Data provided —
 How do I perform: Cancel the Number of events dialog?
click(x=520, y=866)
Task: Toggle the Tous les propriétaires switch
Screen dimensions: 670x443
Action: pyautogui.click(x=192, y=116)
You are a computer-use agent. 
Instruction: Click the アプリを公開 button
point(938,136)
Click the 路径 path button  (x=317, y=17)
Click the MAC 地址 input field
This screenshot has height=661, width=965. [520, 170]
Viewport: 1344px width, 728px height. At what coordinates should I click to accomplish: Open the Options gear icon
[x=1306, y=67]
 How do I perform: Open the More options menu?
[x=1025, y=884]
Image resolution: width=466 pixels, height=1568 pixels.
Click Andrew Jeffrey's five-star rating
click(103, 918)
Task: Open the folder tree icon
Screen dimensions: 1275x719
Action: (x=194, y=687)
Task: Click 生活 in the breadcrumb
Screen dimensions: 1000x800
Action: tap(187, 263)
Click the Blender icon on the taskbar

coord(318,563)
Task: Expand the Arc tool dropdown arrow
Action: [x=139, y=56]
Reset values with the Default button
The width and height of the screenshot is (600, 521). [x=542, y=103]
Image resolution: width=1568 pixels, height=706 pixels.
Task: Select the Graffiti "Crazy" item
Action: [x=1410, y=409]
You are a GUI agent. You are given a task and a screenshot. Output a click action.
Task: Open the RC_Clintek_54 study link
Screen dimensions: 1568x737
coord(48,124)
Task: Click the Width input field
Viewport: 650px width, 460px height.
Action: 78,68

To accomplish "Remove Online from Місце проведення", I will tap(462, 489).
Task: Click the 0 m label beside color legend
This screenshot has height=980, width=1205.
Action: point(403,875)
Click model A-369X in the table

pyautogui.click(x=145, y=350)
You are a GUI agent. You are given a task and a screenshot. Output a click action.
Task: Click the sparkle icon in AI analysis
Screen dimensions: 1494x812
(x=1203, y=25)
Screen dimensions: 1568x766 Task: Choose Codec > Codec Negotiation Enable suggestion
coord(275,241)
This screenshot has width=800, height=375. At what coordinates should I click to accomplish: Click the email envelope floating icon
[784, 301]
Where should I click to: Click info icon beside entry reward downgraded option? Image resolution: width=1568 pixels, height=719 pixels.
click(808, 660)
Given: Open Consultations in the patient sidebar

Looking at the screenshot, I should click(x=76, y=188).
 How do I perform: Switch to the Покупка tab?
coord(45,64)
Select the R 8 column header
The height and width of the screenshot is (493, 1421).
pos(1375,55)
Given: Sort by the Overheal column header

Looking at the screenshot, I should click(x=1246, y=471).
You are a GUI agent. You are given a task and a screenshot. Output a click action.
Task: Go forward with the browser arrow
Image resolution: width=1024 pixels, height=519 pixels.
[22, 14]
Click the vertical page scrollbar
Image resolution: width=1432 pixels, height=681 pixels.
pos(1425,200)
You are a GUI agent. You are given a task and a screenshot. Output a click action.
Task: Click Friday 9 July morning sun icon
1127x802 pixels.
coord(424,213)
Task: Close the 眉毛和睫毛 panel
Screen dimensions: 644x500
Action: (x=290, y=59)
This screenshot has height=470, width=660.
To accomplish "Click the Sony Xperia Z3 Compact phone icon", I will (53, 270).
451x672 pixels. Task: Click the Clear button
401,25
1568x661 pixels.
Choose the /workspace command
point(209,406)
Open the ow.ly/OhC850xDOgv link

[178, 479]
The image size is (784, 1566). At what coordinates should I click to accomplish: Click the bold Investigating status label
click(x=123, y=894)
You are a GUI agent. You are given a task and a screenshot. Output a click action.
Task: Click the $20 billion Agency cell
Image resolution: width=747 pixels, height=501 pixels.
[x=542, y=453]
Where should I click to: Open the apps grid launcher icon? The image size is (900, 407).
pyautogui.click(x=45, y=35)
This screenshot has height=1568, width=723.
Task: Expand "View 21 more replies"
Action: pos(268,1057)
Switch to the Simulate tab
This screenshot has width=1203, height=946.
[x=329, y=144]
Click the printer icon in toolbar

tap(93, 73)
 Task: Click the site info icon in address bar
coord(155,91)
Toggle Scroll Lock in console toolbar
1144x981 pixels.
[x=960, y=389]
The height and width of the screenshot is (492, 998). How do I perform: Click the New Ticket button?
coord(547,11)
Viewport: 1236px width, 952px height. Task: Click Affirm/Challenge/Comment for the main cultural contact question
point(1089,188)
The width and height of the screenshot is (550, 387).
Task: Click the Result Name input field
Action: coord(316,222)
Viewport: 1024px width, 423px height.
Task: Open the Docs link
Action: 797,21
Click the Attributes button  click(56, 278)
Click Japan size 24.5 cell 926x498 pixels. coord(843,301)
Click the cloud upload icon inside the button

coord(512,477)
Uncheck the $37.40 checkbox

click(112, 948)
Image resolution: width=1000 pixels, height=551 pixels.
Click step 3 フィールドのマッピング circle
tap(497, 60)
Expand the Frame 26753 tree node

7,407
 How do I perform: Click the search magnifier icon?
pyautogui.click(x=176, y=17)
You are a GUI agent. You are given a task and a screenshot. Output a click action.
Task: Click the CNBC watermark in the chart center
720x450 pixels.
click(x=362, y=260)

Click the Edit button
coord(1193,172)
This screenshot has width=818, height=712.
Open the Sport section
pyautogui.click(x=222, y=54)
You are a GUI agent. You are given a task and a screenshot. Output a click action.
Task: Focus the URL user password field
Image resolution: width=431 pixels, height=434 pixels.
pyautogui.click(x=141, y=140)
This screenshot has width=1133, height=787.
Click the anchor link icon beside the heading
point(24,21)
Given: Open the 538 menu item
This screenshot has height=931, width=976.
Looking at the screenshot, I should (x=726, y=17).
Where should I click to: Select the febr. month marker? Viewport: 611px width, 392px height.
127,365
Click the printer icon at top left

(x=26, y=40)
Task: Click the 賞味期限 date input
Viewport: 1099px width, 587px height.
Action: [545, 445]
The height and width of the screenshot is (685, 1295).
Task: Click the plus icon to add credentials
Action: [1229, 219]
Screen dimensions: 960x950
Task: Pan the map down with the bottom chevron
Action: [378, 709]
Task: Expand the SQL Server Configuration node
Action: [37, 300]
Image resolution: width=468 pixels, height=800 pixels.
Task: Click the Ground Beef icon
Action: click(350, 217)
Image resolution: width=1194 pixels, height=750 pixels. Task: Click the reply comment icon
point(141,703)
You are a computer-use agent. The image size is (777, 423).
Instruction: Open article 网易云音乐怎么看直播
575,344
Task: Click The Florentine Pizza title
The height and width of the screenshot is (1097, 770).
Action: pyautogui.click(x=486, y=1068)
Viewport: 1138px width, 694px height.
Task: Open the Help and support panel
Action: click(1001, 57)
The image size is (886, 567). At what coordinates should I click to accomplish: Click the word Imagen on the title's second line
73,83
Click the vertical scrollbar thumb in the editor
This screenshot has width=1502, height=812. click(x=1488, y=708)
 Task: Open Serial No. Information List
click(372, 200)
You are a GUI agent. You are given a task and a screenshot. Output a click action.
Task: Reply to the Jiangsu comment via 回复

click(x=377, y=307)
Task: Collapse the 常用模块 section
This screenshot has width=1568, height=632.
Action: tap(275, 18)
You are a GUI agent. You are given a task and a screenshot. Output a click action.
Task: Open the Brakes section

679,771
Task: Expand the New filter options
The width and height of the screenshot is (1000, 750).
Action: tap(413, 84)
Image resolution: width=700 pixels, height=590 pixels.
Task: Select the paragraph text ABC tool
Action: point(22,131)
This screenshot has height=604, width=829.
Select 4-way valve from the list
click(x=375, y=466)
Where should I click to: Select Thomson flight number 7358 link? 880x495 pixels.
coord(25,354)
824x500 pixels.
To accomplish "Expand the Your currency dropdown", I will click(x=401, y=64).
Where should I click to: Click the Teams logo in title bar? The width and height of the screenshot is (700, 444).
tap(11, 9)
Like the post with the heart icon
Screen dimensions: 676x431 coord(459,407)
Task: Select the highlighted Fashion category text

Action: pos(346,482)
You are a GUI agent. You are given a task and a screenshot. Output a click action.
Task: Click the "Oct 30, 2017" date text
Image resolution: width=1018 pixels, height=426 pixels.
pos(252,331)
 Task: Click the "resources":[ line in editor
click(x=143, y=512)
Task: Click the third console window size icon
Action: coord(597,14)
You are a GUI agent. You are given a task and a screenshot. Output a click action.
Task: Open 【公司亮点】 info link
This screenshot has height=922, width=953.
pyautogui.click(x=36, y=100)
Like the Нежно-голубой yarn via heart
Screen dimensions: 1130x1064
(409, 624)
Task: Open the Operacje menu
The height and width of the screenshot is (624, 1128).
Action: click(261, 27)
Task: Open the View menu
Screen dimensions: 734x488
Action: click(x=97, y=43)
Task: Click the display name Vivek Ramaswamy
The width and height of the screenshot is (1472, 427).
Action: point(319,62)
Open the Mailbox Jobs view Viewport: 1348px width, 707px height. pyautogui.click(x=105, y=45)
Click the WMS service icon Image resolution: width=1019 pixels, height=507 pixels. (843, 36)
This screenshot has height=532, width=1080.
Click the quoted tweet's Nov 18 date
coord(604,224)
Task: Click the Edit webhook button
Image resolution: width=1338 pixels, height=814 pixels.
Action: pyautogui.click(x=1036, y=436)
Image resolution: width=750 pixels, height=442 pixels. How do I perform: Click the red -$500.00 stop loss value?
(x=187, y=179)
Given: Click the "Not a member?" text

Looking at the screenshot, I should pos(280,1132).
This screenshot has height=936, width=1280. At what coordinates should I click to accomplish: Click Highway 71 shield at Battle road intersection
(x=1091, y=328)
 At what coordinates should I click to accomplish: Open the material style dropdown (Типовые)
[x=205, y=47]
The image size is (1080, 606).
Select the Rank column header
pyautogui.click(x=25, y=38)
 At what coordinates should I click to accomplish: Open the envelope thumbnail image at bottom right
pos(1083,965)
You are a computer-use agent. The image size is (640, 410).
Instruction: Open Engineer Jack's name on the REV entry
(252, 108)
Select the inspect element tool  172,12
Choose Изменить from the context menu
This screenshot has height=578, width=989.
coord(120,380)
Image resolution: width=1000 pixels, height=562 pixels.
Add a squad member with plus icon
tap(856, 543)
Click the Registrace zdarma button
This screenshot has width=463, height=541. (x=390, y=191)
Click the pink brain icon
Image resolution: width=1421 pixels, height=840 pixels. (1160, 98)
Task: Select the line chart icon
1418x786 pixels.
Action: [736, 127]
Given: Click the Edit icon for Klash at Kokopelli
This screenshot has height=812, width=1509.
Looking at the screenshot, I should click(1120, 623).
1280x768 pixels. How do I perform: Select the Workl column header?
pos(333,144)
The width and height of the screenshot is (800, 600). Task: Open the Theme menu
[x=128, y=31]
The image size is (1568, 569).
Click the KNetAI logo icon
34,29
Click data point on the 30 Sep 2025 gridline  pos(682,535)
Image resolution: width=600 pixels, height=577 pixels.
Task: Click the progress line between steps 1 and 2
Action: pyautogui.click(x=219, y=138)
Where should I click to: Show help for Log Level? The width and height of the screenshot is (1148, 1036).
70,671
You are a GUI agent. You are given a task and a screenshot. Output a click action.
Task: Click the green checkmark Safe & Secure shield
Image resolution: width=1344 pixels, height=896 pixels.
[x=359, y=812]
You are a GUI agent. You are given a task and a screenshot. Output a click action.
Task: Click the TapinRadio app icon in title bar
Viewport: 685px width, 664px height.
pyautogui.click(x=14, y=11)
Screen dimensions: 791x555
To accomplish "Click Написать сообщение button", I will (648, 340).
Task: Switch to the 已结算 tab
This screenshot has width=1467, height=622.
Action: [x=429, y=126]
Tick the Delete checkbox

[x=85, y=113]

The problem — Give back the entries above exactly as they are, from their first line through the line that contains "Image resolution: width=466", both included, with nothing else.

Solution below —
 How do I perform: Cancel the Number of events dialog?
click(x=520, y=866)
Task: Toggle the Tous les propriétaires switch
Screen dimensions: 670x443
Action: pyautogui.click(x=192, y=116)
You are a computer-use agent. 
Instruction: Click the アプリを公開 button
point(938,136)
Click the 路径 path button  (x=317, y=17)
Click the MAC 地址 input field
This screenshot has height=661, width=965. [520, 170]
Viewport: 1344px width, 728px height. At what coordinates should I click to accomplish: Open the Options gear icon
[x=1306, y=67]
 How do I perform: Open the More options menu?
[x=1025, y=884]
Image resolution: width=466 pixels, height=1568 pixels.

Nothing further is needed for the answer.